The city of West Torrens, which is home to Adelaide Airport, has implemented a server virtualisation and redundancy strategy to protect its data from unexpected disasters such as air crashes and floods.
Under its previous disaster recovery plan, it would have taken up to three weeks after a major incident before the council was fully operational.
However, by deploying new servers it is a drag-and-drop exercise in which entire virtual machines can be backed up, and system restoration can happen in minutes rather than weeks.
The council's manager of information services, Chris James, said the need to upgrade the council's disaster plan was driven home when fire devastated a neighbouring local government office.
At the time, James said West Torrens was relying on uninterruptible power supply technology that allowed systems administrators to conduct a controlled shutdown sequence if power failed.
He said data was backed up nightly to disks and tapes, but resuming normal operations could have taken up to three weeks.
"We began formulating a technological and policy-based disaster recovery plan to ensure we could remain operational in the face of unforeseen events," James said.
"This was also an opportunity to update our information systems strategy, utilising current technology to optimise the IT server architecture."
Recognising that a virtualised environment would help meet disaster recovery objectives, the council engaged Technical Architecture Solutions (TAS) to implement the server plan.
TAS formulated a two-stage plan that included virtualising a number of servers then replicating these to a second physical site to provide full disaster recovery capabilities. In all, 24 of the 26 physical servers were virtualised and consolidated on to four physical servers.
Within a month, the council and TAS converted 15 physical servers into virtual machines, running on top of the VMware ESX Server hypervisor on four IBM X3650 servers, each with two dual-core 3GHz CPUs and 16GB of RAM.

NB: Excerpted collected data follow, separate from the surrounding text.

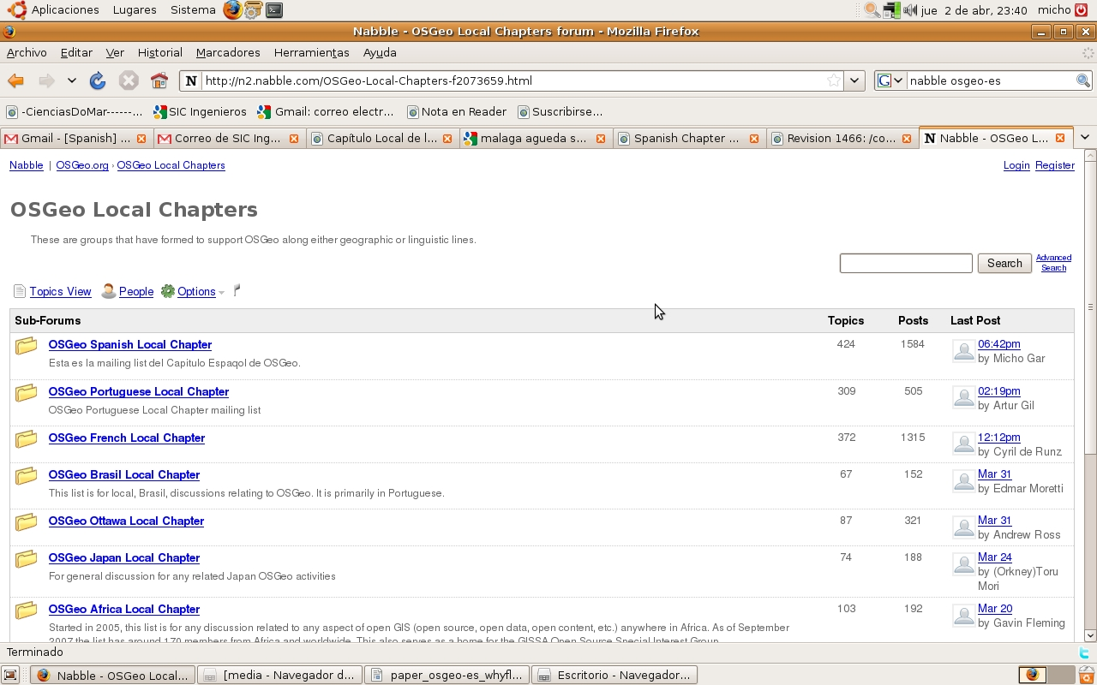This screenshot has height=685, width=1097.
Task: Open the OSGeo French Local Chapter link
Action: tap(127, 438)
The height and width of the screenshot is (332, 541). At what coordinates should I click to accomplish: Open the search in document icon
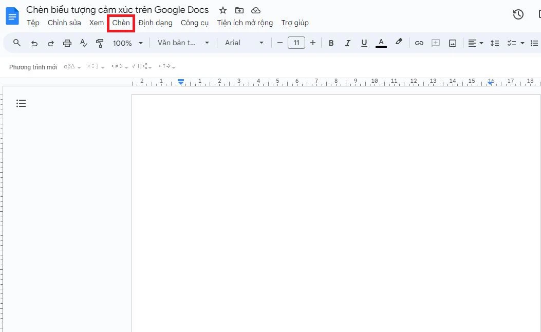(x=16, y=43)
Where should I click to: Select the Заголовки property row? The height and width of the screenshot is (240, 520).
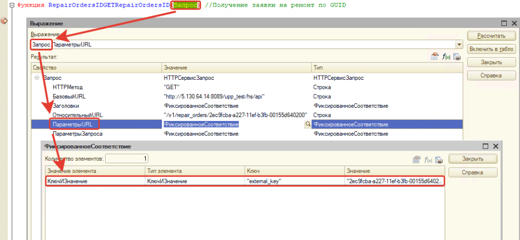click(x=66, y=106)
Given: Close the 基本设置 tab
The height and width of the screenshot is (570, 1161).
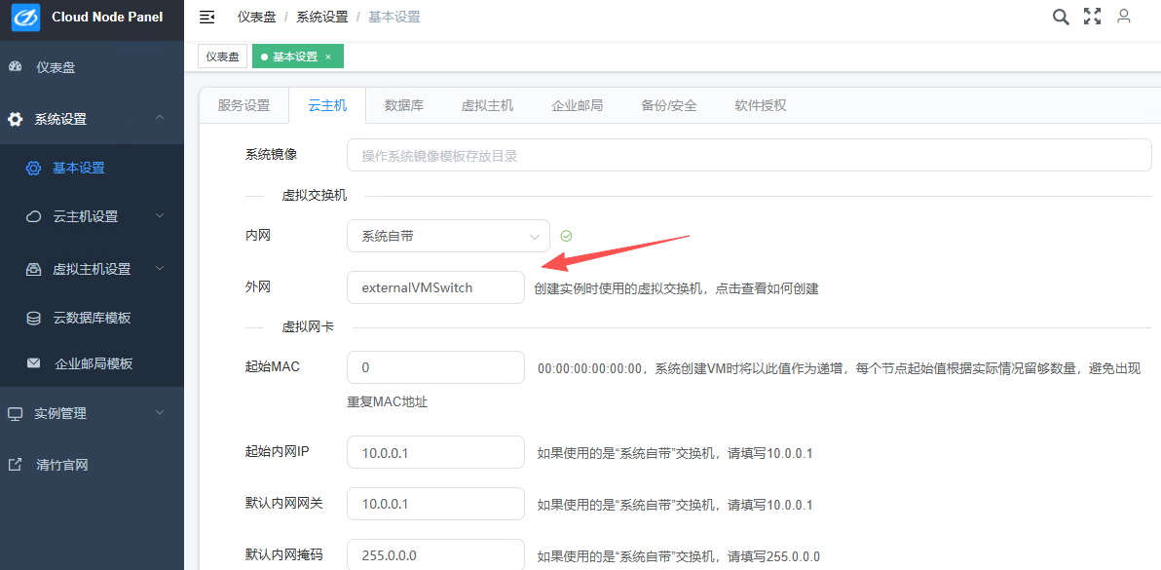Looking at the screenshot, I should [x=328, y=57].
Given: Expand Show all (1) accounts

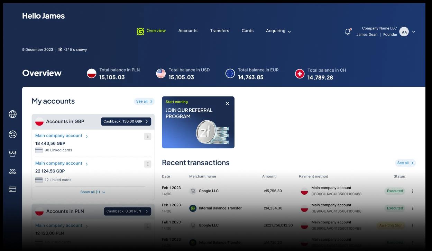Looking at the screenshot, I should pyautogui.click(x=93, y=192).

PlateSpin PowerRecon was used during capacity planning, while VMware Converter and PlateSpin PowerConvert facilitated the virtualisation of council's application environment by converting existing servers into virtual server images.
James said the quick wins proved the project was viable and led to the remaining servers being virtualised.
He said virtualising the data centre environment freed up 24 physical servers, some of which have been reused to construct the disaster recovery capability.
"To ensure continuous availability, virtual machines can be mirrored daily between the primary and backup data centres over a dedicated fibre-optic connection," James explained.